Wildcard Mask Calculator

What is a wildcard mask?

A wildcard mask is the bitwise inverse of a subnet mask. Where a subnet mask uses 1-bits to identify the network portion, a wildcard mask uses 0-bits to identify bits that must match, and 1-bits for bits that are ignored (don't-care).

The formula: wildcard = 255.255.255.255 − subnet mask.

Wildcard masks in Cisco ACLs

In access control lists, the wildcard mask follows the IP address to define the range of addresses matched by the entry:

access-list 10 permit 10.10.10.0 0.0.0.255

This permits any address in 10.10.10.0/24. The wildcard 0.0.0.255 means: first three octets must match exactly (0 = must match), fourth octet is ignored (255 = any value).

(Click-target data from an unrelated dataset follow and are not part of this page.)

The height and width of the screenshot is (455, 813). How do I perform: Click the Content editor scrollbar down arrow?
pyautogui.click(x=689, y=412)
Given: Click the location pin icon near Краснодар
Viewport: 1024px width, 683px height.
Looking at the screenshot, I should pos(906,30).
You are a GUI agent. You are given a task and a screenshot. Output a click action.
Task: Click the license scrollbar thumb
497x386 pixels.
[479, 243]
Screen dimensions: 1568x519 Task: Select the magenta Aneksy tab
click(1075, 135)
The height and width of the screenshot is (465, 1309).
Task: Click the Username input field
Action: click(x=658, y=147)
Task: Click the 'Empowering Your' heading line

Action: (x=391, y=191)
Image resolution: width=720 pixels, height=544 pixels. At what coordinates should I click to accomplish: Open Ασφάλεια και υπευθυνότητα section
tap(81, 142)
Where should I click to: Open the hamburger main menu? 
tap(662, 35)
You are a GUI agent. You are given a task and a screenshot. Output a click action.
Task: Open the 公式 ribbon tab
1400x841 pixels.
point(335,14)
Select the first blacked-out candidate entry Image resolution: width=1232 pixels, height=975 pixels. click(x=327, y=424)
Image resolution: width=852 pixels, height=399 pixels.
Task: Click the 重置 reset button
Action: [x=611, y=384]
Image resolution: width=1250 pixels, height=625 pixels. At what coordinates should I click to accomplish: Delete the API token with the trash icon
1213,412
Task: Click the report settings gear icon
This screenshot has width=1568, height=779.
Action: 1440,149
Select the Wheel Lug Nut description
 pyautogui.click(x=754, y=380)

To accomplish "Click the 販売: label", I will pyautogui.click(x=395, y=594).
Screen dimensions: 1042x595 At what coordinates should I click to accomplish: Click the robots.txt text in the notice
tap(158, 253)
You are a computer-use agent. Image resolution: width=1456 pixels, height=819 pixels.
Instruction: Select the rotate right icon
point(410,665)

Two shorthand keywords replace common wildcard patterns:

• host 192.168.1.5 is equivalent to 192.168.1.5 0.0.0.0 — match one specific address.
• any is equivalent to 0.0.0.0 255.255.255.255 — match all addresses.

Wildcard masks in OSPF

OSPF uses wildcard masks in the network command to determine which interfaces participate in OSPF and which area they belong to:

router ospf 1
 network 10.0.0.0 0.255.255.255 area 0

This enables OSPF on all interfaces with addresses in the 10.0.0.0/8 range and assigns them to area 0. A more specific statement using /24 wildcard activates OSPF only on interfaces in a single /24 subnet.

Common mistake — using subnet mask instead of wildcard

Cisco IOS will accept a subnet mask as a wildcard argument without error, but the result is the opposite of what you intend. The mask 255.255.255.0 as a wildcard means: ignore the first three octets, match only addresses where the fourth octet is exactly zero. This matches one address per /24, not the whole subnet.

Always double-check: wildcard masks tend to start with zeros (for the fixed portion) and end with values like 255, 127, 63, 31, 15, 7, 3, 1 (for the variable portion). Subnet masks do the opposite.